• **Consigna A**
Según el texto sobre el populismo, ¿qué son generalmente los líderes populistas de derecha?
• **Consigna B**
Reproduce literalmente el pasaje del texto sobre el populismo que se abre con las palabras que contienen "Todos esos nombres" y se cierra con "forma de socialismo.".
• **Consigna C**
Reanuda el texto sobre el populismo a continuación de su última oración.

• **Fragmento de texto**
El populismo tiene larga tradición en Norteamérica y ha vivido oleadas episódicas en América Latina (Juan Domingo Perón, Alberto Fujimori, Hugo Chávez y los actuales Rafael Correa o Evo Morales). En Europa su éxito es reciente. Entre otros países, se ha expandido en Austria (Heinz-Christian Strache), España (Pablo Iglesias), Francia (Marine Le Pen), Grecia (Alexis Tsipras), Hungría (Viktor Orban), Holanda (Geert Wilders) y Reino Unido (Nigel Farage).

Todos esos nombres surgen durante el encuentro agrupados por el denominador común de aparecer como salvadores ante retos importantes que la población percibía como desatendidos por los gobernantes (inmigración, integración europea). Sin embargo, Mudde no los equipararía dentro de un mismo saco en el que se cuelan componentes como la xenofobia. El populismo es un kampfbegriff, un grito de guerra frecuentemente esgrimido o arrojado contra el otro, pero no todos los populismos son lo mismo, según este experto. Algunos funcionan como correctivo, otros son una amenaza. Y los líderes que son populistas son siempre algo más: a la derecha, generalmente nacionalistas; a la izquierda, partidarios de alguna forma de socialismo.
El fenómeno populista se extiende porque esas élites empiezan a ser percibidas como iguales entre sí, ensimismadas, lo que hace que se refugien en sí mismas dejando campo abierto al discurso alternativo. También se produce una “movilización cognitiva”: la ciudadanía está mejor informada, valora opciones y retira su voto si algo no le gusta, según el profesor holandés.

• **Información proporcionada**

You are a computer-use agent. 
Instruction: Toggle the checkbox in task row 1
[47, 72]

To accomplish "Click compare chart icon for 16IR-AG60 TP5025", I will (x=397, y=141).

• **Resultado del ejercicio A**
Generalmente son nacionalistas.

• **Resultado del ejercicio B**
Todos esos nombres surgen durante el encuentro agrupados por el denominador común de aparecer como salvadores ante retos importantes que la población percibía como desatendidos por los gobernantes (inmigración, integración europea). Sin embargo, Mudde no los equipararía dentro de un mismo saco en el que se cuelan componentes como la xenofobia. El populismo es un kampfbegriff, un grito de guerra frecuentemente esgrimido o arrojado contra el otro, pero no todos los populismos son lo mismo, según este experto. Algunos funcionan como correctivo, otros son una amenaza. Y los líderes que son populistas son siempre algo más: a la derecha, generalmente nacionalistas; a la izquierda, partidarios de alguna forma de socialismo.

• **Resultado del ejercicio C**
El populismo tiene consecuencias, dice Mudde: politización de ciertos temas (Brexit); polarización del debate político (tras los populistas aparece el antipopulismo); aumento del uso oportunista de los instrumentos plebiscitarios (Grecia, Hungría) y debilitamiento de instituciones como tribunales y medios. En última instancia, se produce una transformación lenta hacia una democracia iliberal, aquella en la que pueden celebrarse elecciones pero no hay imparcialidad total ni libertades plenas y garantizadas. Y ello porque el populismo prima a la mayoría frente a los deseos minoritarios. Ideología esencialmente moralista, parte de la creencia de que el pueblo es puro mientras todas las élites son corruptas y no escuchan, por lo que debe triunfar la voluntad de la ciudadanía, que es más eficaz, y no la del establishment.

De acuerdo a Mudde, el punto esencial es que “el populismo es una respuesta democrática iliberal al liberalismo no democrático”, a unos cuerpos políticos que han ido alejándose de los procedimientos electorales, como se percibe en las decisiones de los bancos centrales o la UE (ver su presentación).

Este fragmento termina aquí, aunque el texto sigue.